There are so many great reasons to grow your own sprouts.  It is convenient to grow them right in your own kitchen.  It is more cost effective and eco-friendly than driving to the store and purchasing commercially grown sprouts.  Commercially grown sprouts have also been associated with some bacterial contamination (like salmonella), which although is a very low risk, can be better avoided by caring for your own sprouts.  And sprouts are nutritious – they have been grown for over 5,000 years!

Sprouts come in many varieties.  Popular seeds that are often found that the grocery store include alfalfa, broccoli or clover.  You can also sprout different kinds of legumes (lentils, chickpeas, etc),  grains (such as wheatgrass or barley), and micro-greens (such as cabbage, beets, or arugula).

Beet Sprouts

Beet sprouts! Aren’t they pretty?

Alfalfa is a good introduction to sprouting, has a mild flavor, and it is generally easier to find than other varieties.  You can find so many different kinds of seeds as well as blends of seeds, each of which has their own set of instructions.  If you can’t find sprouts at a local health food store or garden center, check online.  You may want to try smaller quantities of seeds to see which you like best, before committing to buying a larger bag.

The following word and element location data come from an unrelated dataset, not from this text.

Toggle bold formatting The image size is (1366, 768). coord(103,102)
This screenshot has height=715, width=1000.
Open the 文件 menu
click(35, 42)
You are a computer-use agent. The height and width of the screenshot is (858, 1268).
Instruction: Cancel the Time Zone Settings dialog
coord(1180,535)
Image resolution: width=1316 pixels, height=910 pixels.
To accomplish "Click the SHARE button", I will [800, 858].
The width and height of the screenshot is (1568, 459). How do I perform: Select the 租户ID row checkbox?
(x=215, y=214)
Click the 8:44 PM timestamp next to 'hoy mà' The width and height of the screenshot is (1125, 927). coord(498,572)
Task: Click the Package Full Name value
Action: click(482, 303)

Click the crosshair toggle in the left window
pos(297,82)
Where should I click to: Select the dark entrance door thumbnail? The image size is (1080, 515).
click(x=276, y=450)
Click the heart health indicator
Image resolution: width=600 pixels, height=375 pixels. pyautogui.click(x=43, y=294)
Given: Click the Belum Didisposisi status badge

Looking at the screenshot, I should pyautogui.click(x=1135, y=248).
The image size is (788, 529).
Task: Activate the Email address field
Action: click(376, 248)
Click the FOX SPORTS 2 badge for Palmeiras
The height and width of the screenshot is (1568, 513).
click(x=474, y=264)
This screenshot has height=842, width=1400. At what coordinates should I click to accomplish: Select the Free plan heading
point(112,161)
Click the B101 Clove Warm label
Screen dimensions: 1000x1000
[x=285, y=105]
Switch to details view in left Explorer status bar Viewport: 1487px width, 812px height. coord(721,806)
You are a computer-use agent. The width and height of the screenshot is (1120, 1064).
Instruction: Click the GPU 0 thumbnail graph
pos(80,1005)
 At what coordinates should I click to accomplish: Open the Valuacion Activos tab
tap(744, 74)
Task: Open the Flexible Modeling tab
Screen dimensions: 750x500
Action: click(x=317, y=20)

You will also need sprouting supplies.  This can be something like a tray system or bag, or as simple as sprouting lids that you use on a canning jar.  I use a glass Ball canning jar, and a set of lids with various mesh sizes.  You can also trying simply using a bowl, as long as you can adequately drain the seeds.

Sprouting Lids

~ For your first step, soak the seeds for 8-12 hours.  2 tablespoons of seeds will yield about 4 cups of sprouts – just remember that each type of seed varies.

Soaking Sprout Seeds

~ Rinse and drain well.  Continue to rinse every 8-12 hours.  The water from rinsing the seeds are full of nutrients, and great for watering houseplants!  Keep the alfalfa seeds in indirect light.

Beet Sprouts

~ The seeds will begin to sprout quickly – you should see some growth within a day or two.

Sprouting seeds
About 36 hours after soaking

~Within about 5-6 days, your sprouts will be turning dark green and are almost ready to eat!  At this point, you can move the sprouts so that they get more light (indirect), to help them “green up”.

~ Store your sprouts in the refrigerator about 8-12 hours after the last rinse.  You can rinse the sprouts in a bowl to remove hulls (as they will rise to the surface), but it is not necessary.  Make sure the sprouts are well-drained and reasonably dry, and then place in a bag or other sealed container, otherwise they will dry out.

Sprout Sandwich
My 4-year-old showing off her sprout sandwich!

Sprouting is a great activity for children to participate in.  Since sprouts grow so quickly, it is a teaching tool to show kids the process of growing.  My kids like a toasted pita pocket or toasted bread with some mayonnaise and sprouts.

Sprouts are a very versatile food – you can make sandwiches, salads, and so much more with sprouts.